How to draw the human figure - Drawing muscles




Drawing Muscles

Not only is it helpful to understand proportions when you're drawing a human figure, but it's also helpful to understand the basic muscle structure that a person has. Since most of the time your subject that you'll be drawing has skin covering the muscles (if there isn't any skin on your subject - your subject better not be alive!!!), I think a simplified muscle diagram that shows the major muscles that you can see under the skin is in order. No need for those medical-looking charts where the muscles are all pink and look like plastic. Also, since your subject probably won't have the perfect body and has some degree of fat coving some or all of their muscles, that's another reason to do a more "real life" look at muscles. That's called "Artistic Anatomy", when we look at the human body not from a scientific or biological point of view, but from a point of view where we look at what you might actually come across in drawing a human being.

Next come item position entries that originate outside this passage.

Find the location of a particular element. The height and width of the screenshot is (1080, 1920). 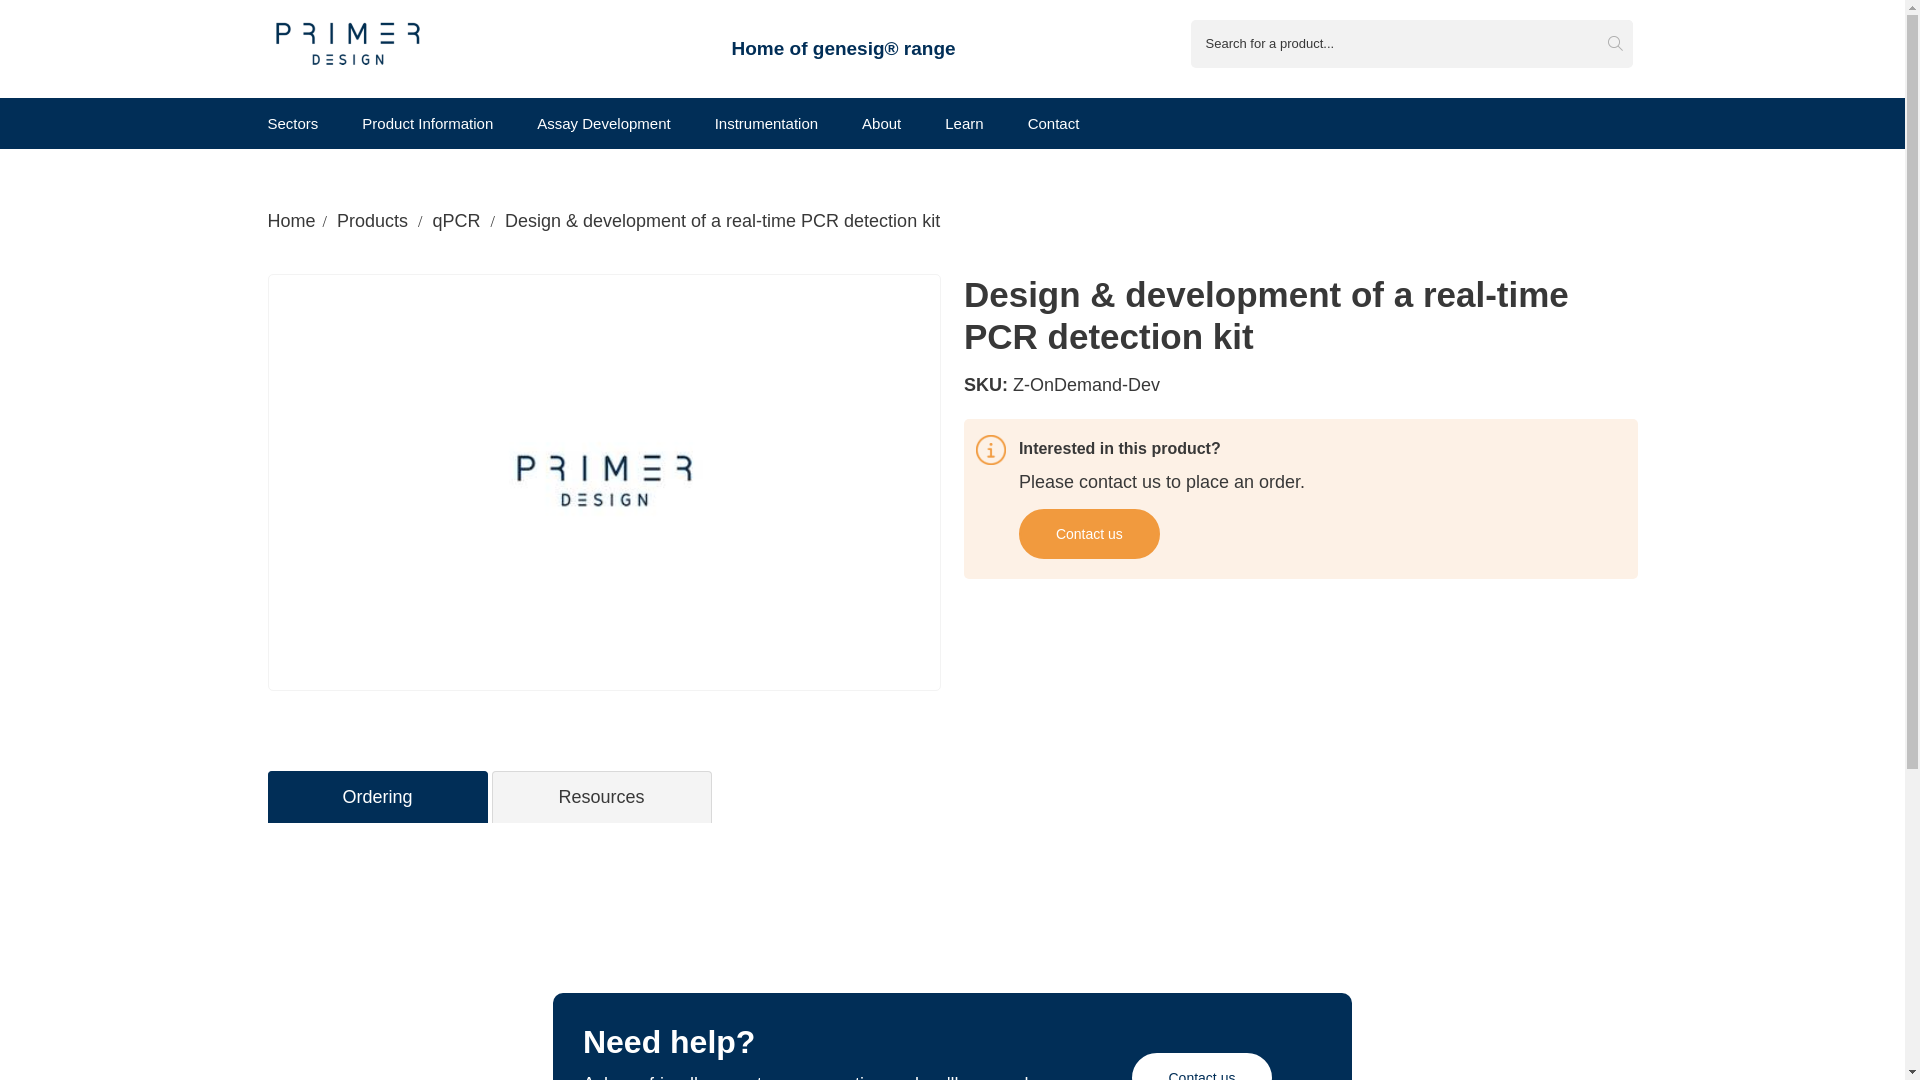

Contact is located at coordinates (1053, 122).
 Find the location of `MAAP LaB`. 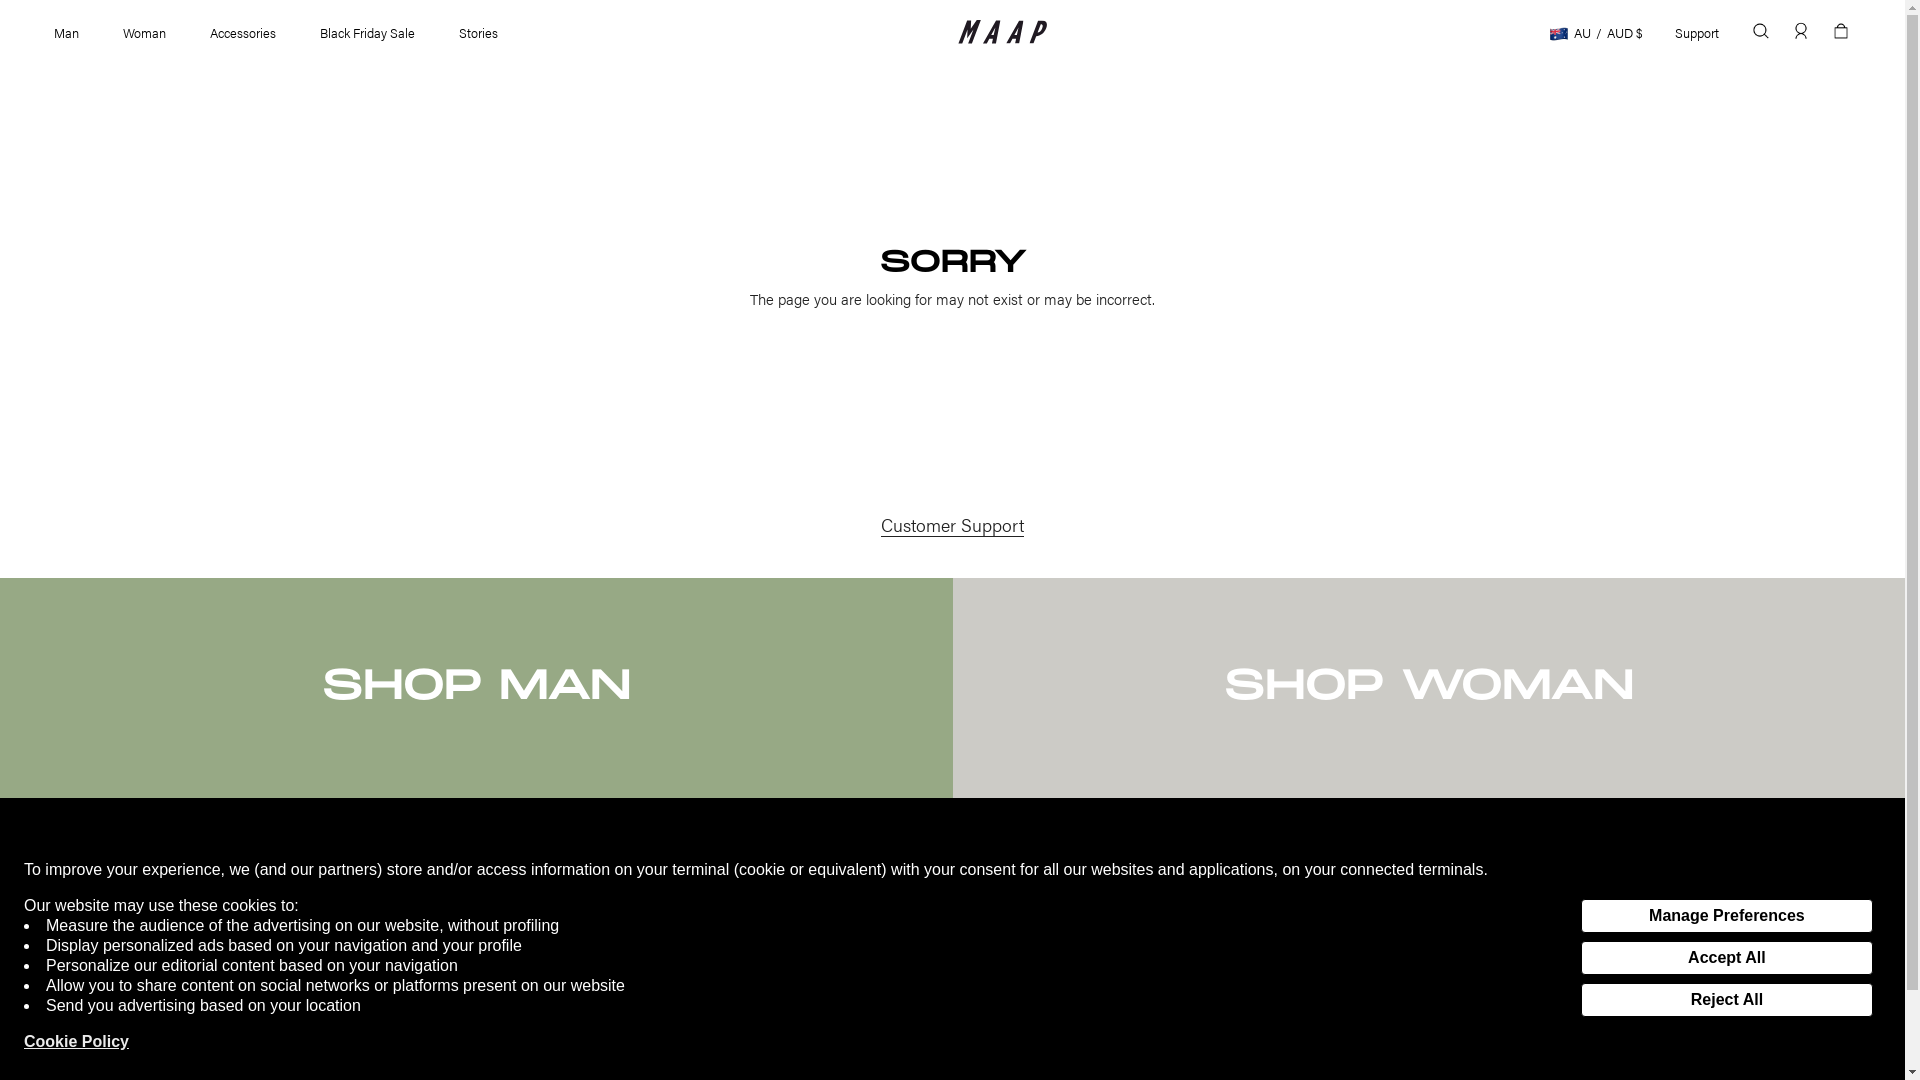

MAAP LaB is located at coordinates (464, 998).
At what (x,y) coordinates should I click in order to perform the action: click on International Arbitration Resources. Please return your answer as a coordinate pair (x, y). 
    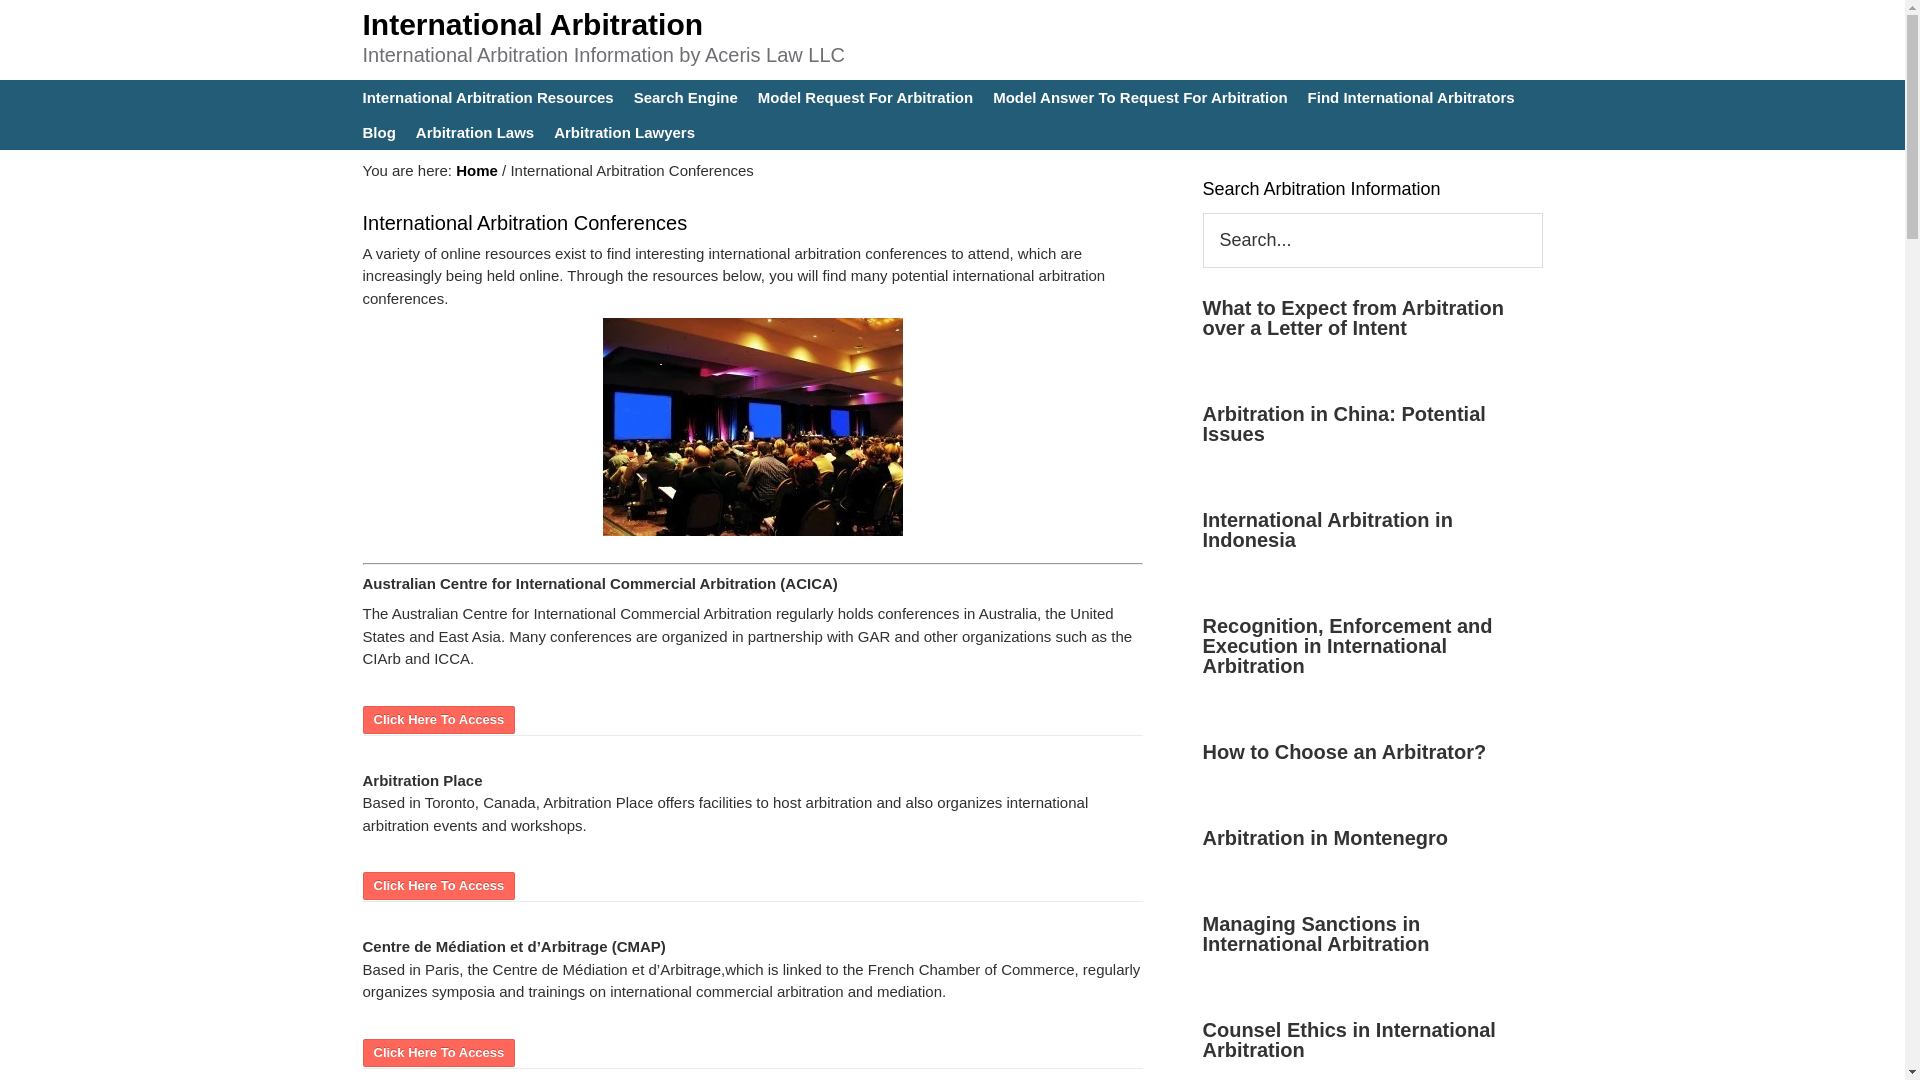
    Looking at the image, I should click on (486, 96).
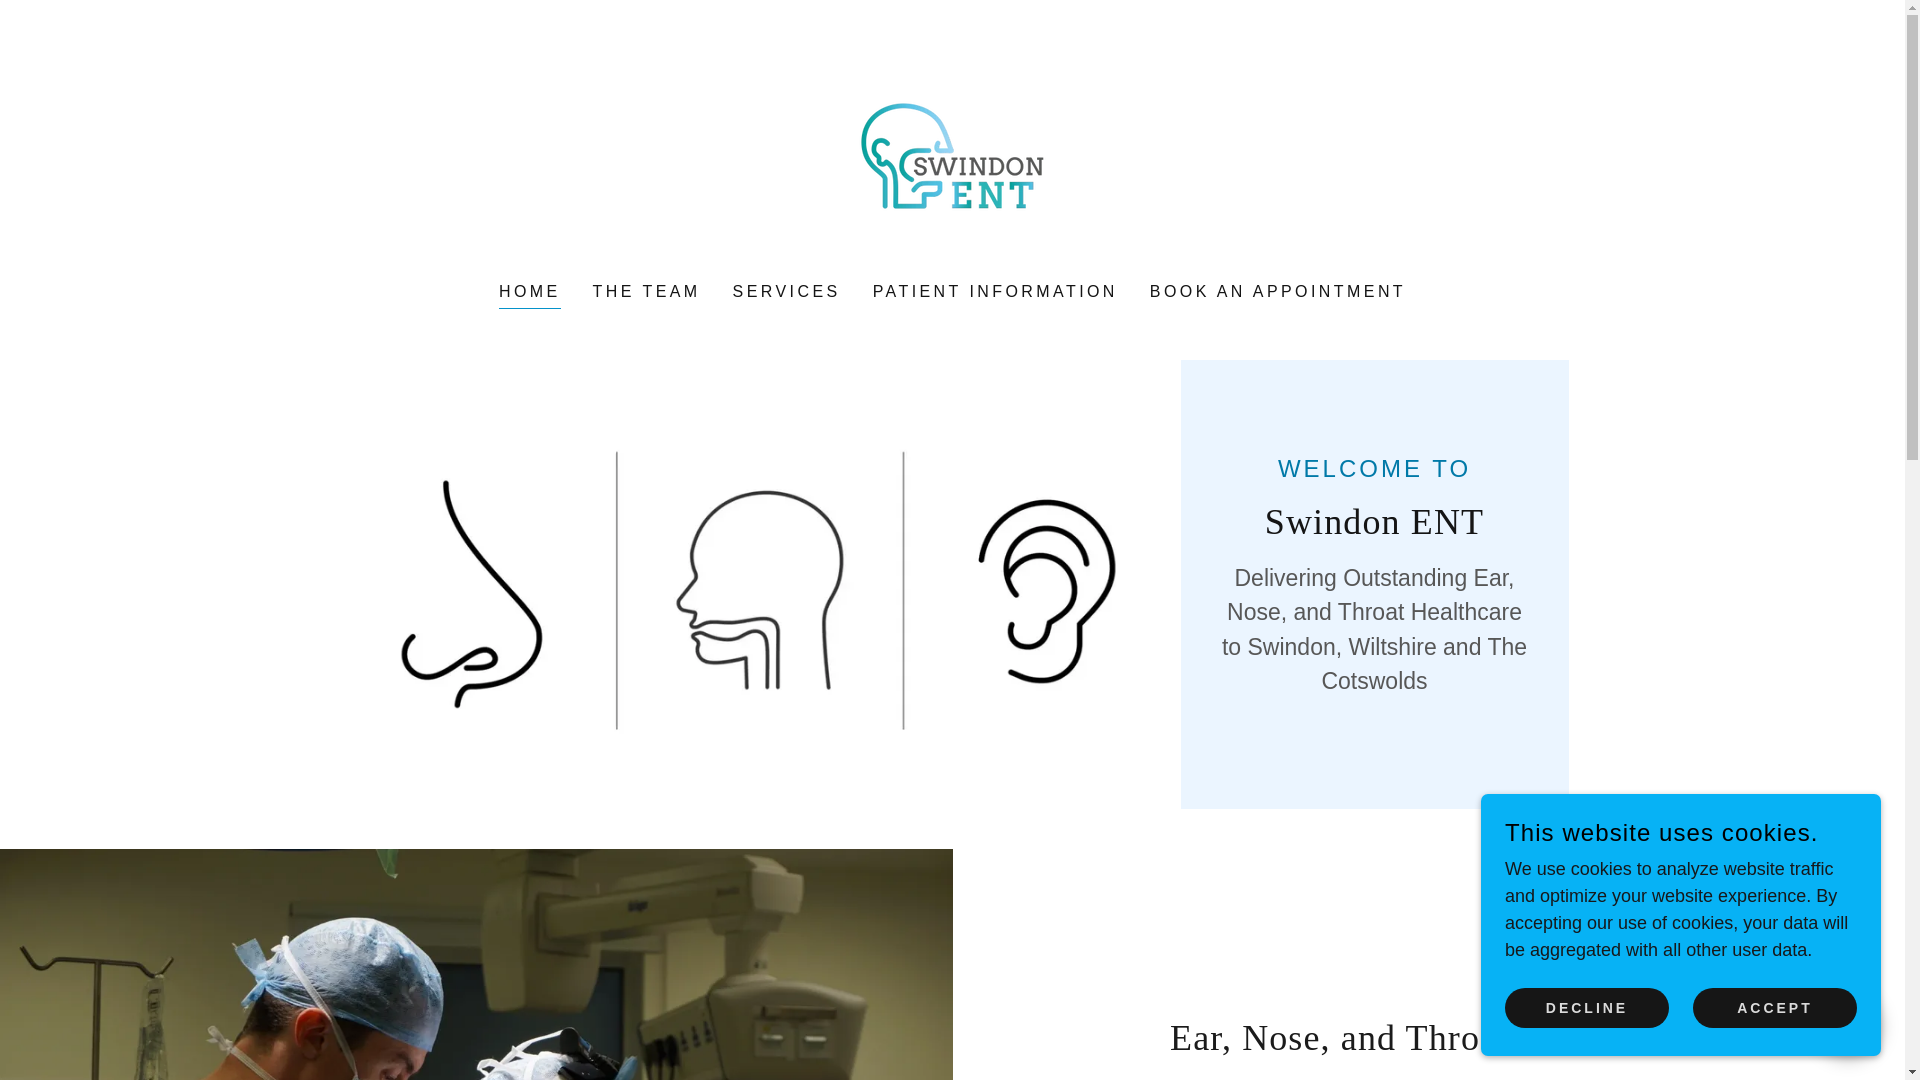  I want to click on THE TEAM, so click(646, 292).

Here are the front and back views of a male whose major muscle groups are shown. This is what a male looks like with zero percent fat on the muscles. The detail of the hands and feet are not shown because we'll talk about drawing hands and feet further down the road.

Understanding where the muscles are and how they look will help you when figure drawing. If you study what the muscles look like and how they interconnect, you'll be able to understand what you're looking at when the figure is foreshortened in some manner. We will also discuss how to draw the human body when it is foreshortened elsewhere in this section. The muscle shapes change as the figure moves, either contracting or elongating, and if you understand how the muscles interact with each other, you'll understand more fully how and what to draw.